No pious blathering, please
, he thought. He could not understand how anyone could still maintain their belief after hearing all these stories about ancient enemies and magical weapons. It went against everything the patriarchs and matriarchs had taught the nation for generations, and it all had turned out to be untrue.
Archduke Bogomir was silent, probably cautious ever since departing Athesia in disgrace last year. Well, if some humility would make his war counsel smarter, Sergei did not object to a moody, protracted silence.
If one stared hard at the land’s drawing before him, Sergei mused, one might not notice the crowd of advisers, adjutants, and clerks hovering nearby. Whatever he and his lords decided today would transpire into battle orders.
I may have bought myself a favorable chapter in the history books by forging peace with Amalia
, he thought,
but the future generations will judge me harshly if I make a poor work of this northern menace
. He looked up from the map.
Or rather, not at all
. That was a relief. If he lost to this White Witch, there would be no history books to exonerate him or blame him.
Sometime later, once the war was over, there would be time to contemplate magic and ancient tales, he knew. Now, he must focus on being a fierce army leader as much as a king. Rather like the man who had left him this sorry inheritance.
“Brute force, yes,” he admitted at last. “But cunning, too. We should focus the bulk of our units as far north as we can, which would be the town of Ecol. This will convince our enemy that we are focused on a direct confrontation. However, we need to find a way to get some behind the enemy lines, like Colonels Finley”—he consulted the letter again—“and Alan and this Commander Mali.”
Now, he needed a female’s touch. Lady Lisa. Maybe even his sister. Women were good at thinking obliquely, even when they held the upper hand. He was wondering what the best way of defeating a superior enemy really was, and all his ideas and tactics came up bloody all too quickly. He was smart enough to acknowledge that much. Adam’s widow would surely know. But he could not invite her here.
She was still his hostage, maybe even more so than before. Amalia would regain her rule of the city and the region, in his name, but that did not mean he could just free her mother. Lady Lisa would remain his honored guest for years to come, until he could build some trust with his new vassal. He did not doubt Amalia’s surrender was one of dire necessity, maybe propelled by the Naum threat. But if they won, she might begin nourishing resentment and bitterness all of a sudden. He did not expect Adam’s offspring to just forgive and forget.

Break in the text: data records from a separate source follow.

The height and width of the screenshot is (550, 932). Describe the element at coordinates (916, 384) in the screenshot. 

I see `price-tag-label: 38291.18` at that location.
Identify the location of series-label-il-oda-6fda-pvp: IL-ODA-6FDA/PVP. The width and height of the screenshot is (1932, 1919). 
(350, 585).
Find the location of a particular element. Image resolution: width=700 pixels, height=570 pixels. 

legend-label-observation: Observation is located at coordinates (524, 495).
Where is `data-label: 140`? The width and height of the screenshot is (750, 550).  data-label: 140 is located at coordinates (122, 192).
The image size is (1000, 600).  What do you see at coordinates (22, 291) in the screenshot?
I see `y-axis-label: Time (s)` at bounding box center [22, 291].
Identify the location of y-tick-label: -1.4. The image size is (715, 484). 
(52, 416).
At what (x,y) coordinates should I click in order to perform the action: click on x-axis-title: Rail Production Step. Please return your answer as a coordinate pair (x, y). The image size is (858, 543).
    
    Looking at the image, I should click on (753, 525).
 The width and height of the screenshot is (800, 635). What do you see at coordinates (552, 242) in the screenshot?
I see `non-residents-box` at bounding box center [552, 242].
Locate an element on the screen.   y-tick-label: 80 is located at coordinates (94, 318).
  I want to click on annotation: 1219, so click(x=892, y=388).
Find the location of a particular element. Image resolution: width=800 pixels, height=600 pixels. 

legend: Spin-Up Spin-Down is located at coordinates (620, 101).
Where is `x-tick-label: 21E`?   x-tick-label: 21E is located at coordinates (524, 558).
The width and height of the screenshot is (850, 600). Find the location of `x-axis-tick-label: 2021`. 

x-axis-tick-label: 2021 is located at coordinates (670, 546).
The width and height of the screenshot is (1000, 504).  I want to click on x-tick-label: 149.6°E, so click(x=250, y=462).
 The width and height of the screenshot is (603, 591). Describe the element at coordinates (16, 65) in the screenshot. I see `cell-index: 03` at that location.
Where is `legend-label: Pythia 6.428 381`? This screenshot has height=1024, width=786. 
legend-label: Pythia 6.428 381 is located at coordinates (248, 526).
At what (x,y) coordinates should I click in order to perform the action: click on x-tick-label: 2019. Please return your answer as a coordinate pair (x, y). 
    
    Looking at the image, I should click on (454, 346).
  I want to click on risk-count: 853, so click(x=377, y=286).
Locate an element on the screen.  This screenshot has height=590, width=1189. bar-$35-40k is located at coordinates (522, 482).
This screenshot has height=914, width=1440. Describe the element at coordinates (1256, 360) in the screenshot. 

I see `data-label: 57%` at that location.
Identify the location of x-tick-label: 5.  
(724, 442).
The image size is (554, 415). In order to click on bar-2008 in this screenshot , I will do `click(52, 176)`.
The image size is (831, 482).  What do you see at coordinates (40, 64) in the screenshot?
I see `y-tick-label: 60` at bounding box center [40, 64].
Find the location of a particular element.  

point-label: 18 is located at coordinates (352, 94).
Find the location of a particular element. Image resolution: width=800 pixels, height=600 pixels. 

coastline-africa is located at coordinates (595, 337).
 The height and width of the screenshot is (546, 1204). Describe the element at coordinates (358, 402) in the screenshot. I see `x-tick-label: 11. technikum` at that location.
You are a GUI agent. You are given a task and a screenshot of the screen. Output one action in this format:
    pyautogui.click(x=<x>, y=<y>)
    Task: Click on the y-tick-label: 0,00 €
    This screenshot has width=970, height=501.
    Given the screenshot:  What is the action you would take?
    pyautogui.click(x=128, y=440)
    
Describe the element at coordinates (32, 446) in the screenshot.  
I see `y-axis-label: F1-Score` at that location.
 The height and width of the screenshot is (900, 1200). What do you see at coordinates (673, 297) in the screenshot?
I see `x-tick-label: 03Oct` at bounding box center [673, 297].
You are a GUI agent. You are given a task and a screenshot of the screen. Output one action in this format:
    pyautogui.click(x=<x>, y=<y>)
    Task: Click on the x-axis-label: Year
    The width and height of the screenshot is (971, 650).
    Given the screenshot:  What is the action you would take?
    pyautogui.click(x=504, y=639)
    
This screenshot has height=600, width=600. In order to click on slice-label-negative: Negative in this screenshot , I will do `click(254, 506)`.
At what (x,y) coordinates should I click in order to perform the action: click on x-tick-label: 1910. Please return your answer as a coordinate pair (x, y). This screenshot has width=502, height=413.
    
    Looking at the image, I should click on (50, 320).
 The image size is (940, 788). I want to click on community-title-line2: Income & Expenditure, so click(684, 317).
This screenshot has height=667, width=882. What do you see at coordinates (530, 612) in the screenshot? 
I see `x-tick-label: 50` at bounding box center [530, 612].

Strange how the human mind worked. When faced with this colossal threat, it was almost too easy to disregard all other affairs, to neglect the future, to focus solely on the enemy and fight it to the bitter end. And on the same note, the brain kept scheming and plotting, twining and threading scenarios and ideas that whorled decades ahead into uncertainty. So maybe Amalia was preoccupied with the white armies at her northern border, but given a chance, she would start thinking all about her honor, her survival, and her vengeance.
He needed Lady Lisa to balance the sorrow in his heart. He needed her perspective on reign and power and the price one might have to pay to gain those. But he could not have her in the same chamber as his lords, because they would not understand.
He could tell some of them were displeased with his meek treatment of the foe, with his seemingly dishonorable
resolution of the war. But they didn’t dare say anything, because they carried a heavy burden of their own. So they somewhat trusted him, and they feared him, and he would have to work hard to justify his decision. Parusite kings never settled for anything, and he seemed to have been the first.
Or they had and then had their smart scribes write it down the way people liked. He glanced at Genrik.
“Gennadiy.” He called his third squire. “Summon Sergeant Daria.”
Sasha had left the woman in charge of her Red Caps garrison. She was a capable and experienced officer, and she might have some suggestions. Because he could not see a stealthy way past the white wall of the ancient myth threatening the realms.